The Feature-Label-Order Effect In Symbolic Learning

Introduction
Symbolic communication is a defining human characteristic. Yet despite the benefits symbolic thought provides when it comes to organizing, communicating about, and manipulating the world, our understanding of symbols and symbolic knowledge is relatively poor. Centuries of pondering the nature of symbolic representation (in terms of concepts, categories or word meanings) have so far yielded more puzzles than answers. Our impoverished understanding of symbolic learning contrasts starkly with our understanding of other areas of learning, where computational models of behavior have been related to the neuroanatomical structures in which these learning mechanisms are realized.

Here we present an analysis of symbolic learning - and in particular, word learning - in terms of error-driven learning, which is the basis of most formal learning models. This analysis reveals that word learning can take two potential forms: learning to predict a label from an object in the world, and learning to predict an object from a label. Because of the intrinsic characteristics of verbal labels, and the complexity of the categories to which labels are applied, the analysis predicts that significant differences in discrimination learning will occur depending on the temporal order in which objects and labels are encountered.

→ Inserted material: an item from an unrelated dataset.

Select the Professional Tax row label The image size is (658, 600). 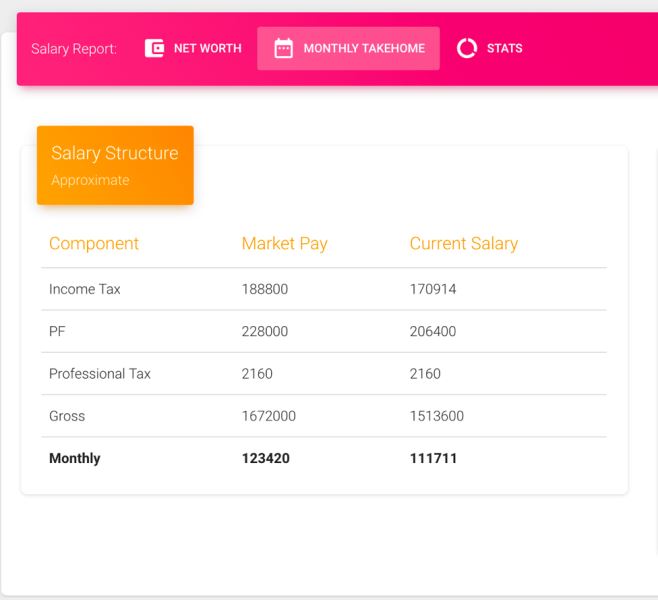point(100,374)
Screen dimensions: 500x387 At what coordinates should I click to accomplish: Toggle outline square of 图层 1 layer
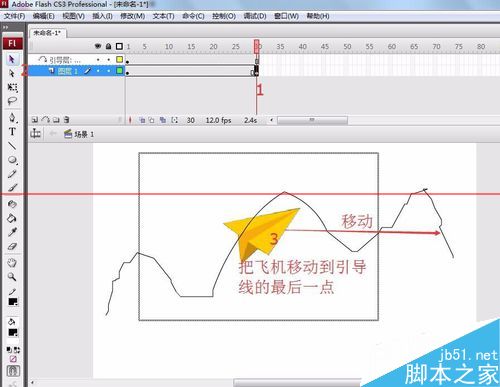click(119, 71)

In a learning task, when objects precede their labels, the various features of those objects compete for relevance. This allows for the sets of features that are most definitive of each label -and which discriminate the meanings of labels from one another - to be learned. On the other hand, when labels precede objects, this kind of competitive discrimination learning is fatally inhibited.* The results of a computational simulation and a study of adults learning complex artificial categories confirm these differences, as does a study of children learning color categories. In each of these studies a Feature-Label-Ordering (FLO) effect in learning is clearly evident; discrimination learning is facilitated when objects predict labels, but not when labels predict objects. Even when learners are provided with exactly the same information, manipulating the order in which objects and labels are encountered has a dramatic effect on learning.

*This has potentially important implications for theories of REFERENCE.